Mentre scrivevo il ricordo della mi’ zia Luigina è rintoccata una campana che mi ha annunciato la scomparsa di una donna che per me è stata davvero speciale: Anna Mazzei.
Nella sua bottega di alimentari all’angolo di piazza di sopra, accanto al panificio di Ida e Nilo e di fronte alla Secca, in una via che porta il nome di un garibaldino di estrema sinistra, Felice Cavallotti, uno spadaccino repubblicano dimenticato che morì in duello, quando ero un giovane comunista ho passato con Anna pomeriggi a parlare di politica.
Anna aspettava che attaccassi l’ultimo manifesto nella bacheca del Partito Comunista Italiano, appesa nel muro lì accanto, e poi parlava volentieri con quel comunistello ateo, lei che votava comunista ma era cattolica credente e che capiva bene la mia fede politica ma non la mia mancanza di fede religiosa.
Anna era una donna intelligente, appassionata, curiosa, che alla fine si è ritirata alle Sprizze, lontana da un mondo che forse non le piaceva più.

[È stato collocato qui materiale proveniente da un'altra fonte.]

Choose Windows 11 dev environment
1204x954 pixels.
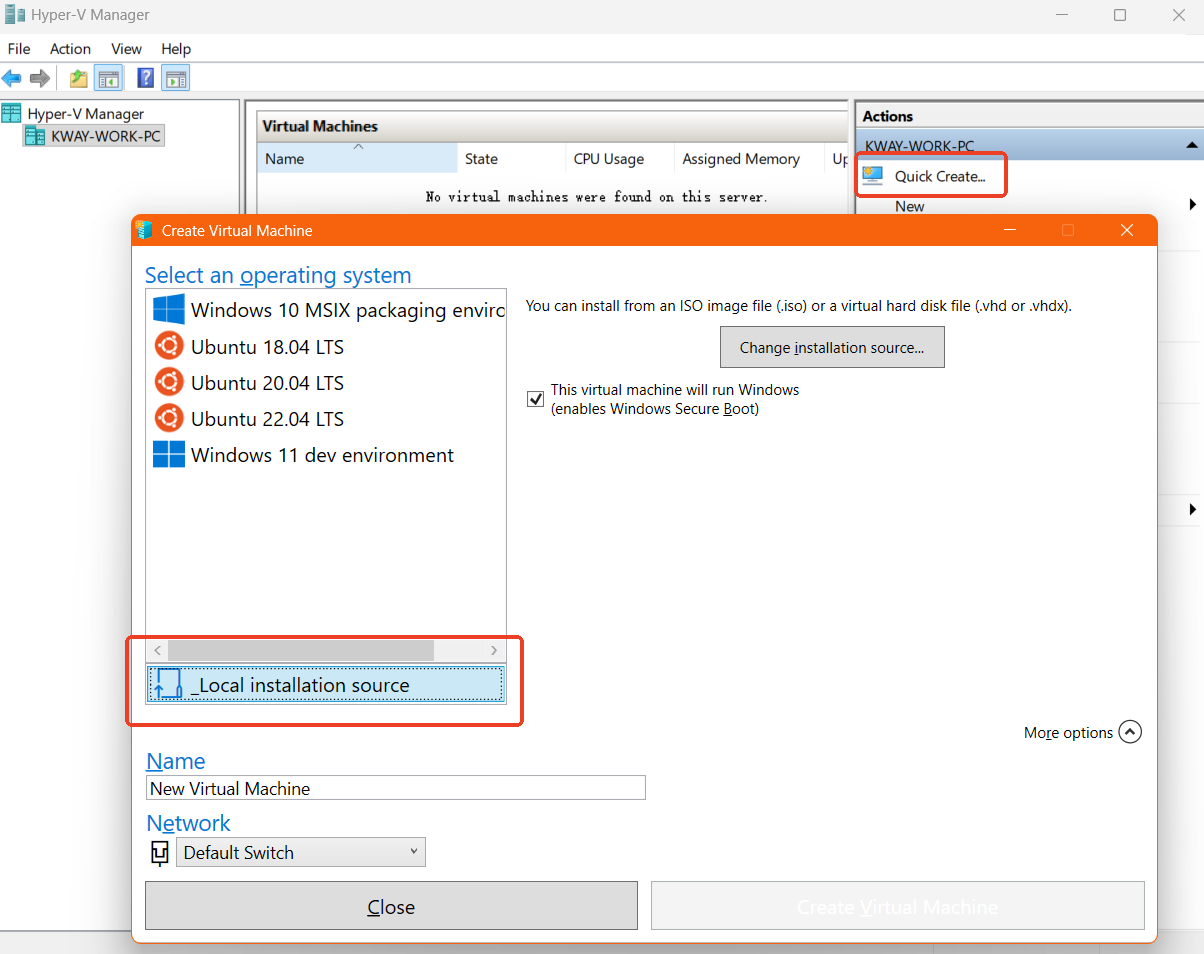pos(321,455)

Era un po’ che non ci vedevamo, per colpa mia, ma quando ci siamo incontrati rarissime volte in questi anni era una festa di abbracci, domande, curiosità su quel che facevo, sulle mie nuove passioni. Raccontarsi una vita di certezze passate, di sogni sprecati da altri, di quel che poteva essere e non è stato, ma anche di una speranza testarda, di vite riepilogate in poche frasi, in un saluto frettoloso, con la promessa non mantenuta di vederci ancora.

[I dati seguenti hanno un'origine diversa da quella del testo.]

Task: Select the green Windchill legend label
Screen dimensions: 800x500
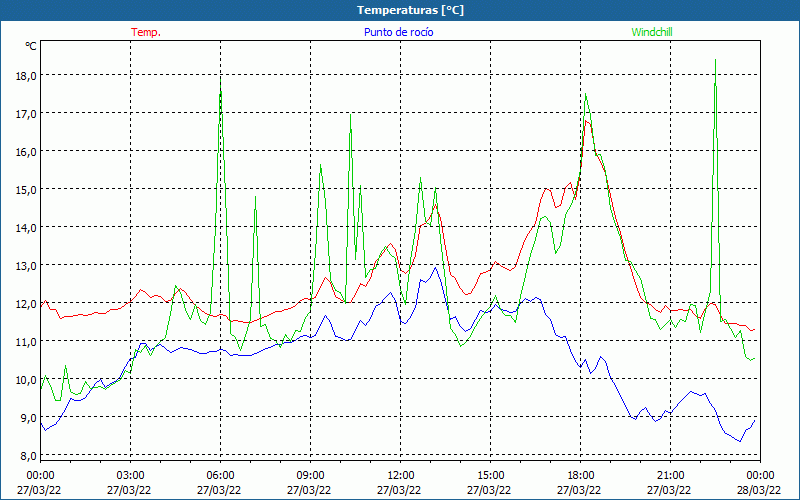Action: (652, 32)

Ad Anna devo molto, ma l’unico regalo che le ho fatto è stata una borsata di lecciaiole quando io e Franco Galletti ne trovammo un prato sterminato sotto la rucia, nei salti di vigna abbandonati vicino a Fonte di Zeno. Avevamo forse 20 anni.
Ad Anna devo molto perché a vent’anni le parole contano, contano i sorrisi, conta la curiosità e l’affetto di una persona che poteva essere mia madre e che, forse, un po’ lo è stata.